In May 2000, Viktor Kaisiepo made his first visit to West Papua since the family left in 1962. Indonesian President Abdurrahman Wahid, who was elected in 1999, had introduced a more open form of government in Indonesia since the fall of Suharto. Wahid had changed the name of Indonesian-controlled Western New Guinea from the Indonesian Irian Jaya to the previous name, Papua.

Kaisiepo saw an opportunity to travel back to West Papua during Wahid's presidency. In May 2000, Kaisiepo flew back to West Papua for the first time in thirty-eight years. Kaisiepo first flew from the Indonesian capital, Jakarta, to the island of Biak, the home of the Kaisiepo family.

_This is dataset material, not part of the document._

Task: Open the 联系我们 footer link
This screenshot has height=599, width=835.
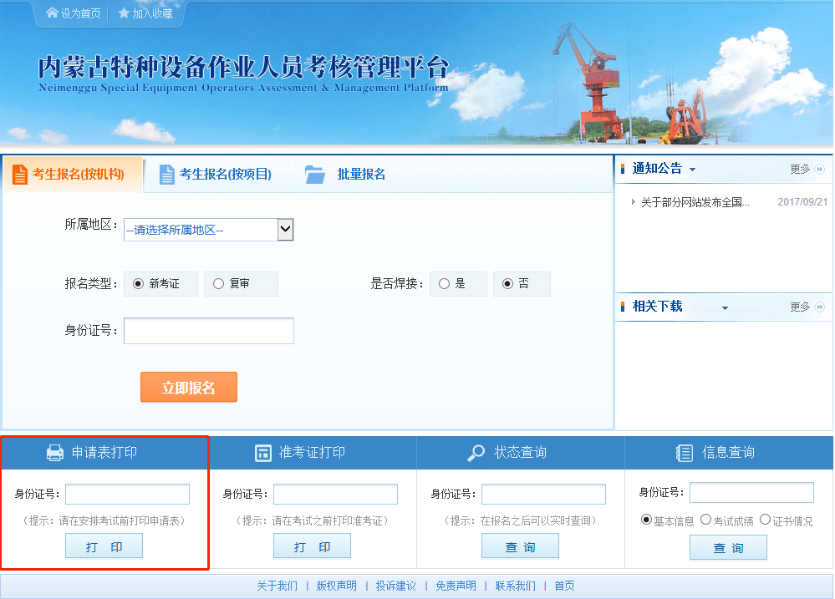Action: pos(514,585)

He then travelled to Jayapura, the capital of Papua. He attended the Papuan Congress in Jayapura, which appointed Kaisiepo as a member of the Papuan Presidium, the executive governing body of the Free Papua Movement. In a speech before the Papuan Congress, Kaisiepo told the audience, "I dream not of the UN, I work there. The Decolonisation Committee of the UN has a list with seventeen regions eligible for independence. West Papua is not on that list. But the outcome of our struggle does not depend on a UN list. We can ensure that West Papua gets on that list and I can help you accomplish that."

Viktor Kaisiepo father, Markus, died in the Netherlands at the age of 87, while the younger Kaisiepo was travelling to West Papua. He returned to the Netherlands, where he maintained ties to Papuans and opened a dialogue with the government of Indonesia.

Kaisiepo was diagnosed with an incurable illness in 2009. He died in Amersfoort, Netherlands, on 31 January 2010, at the age of 61.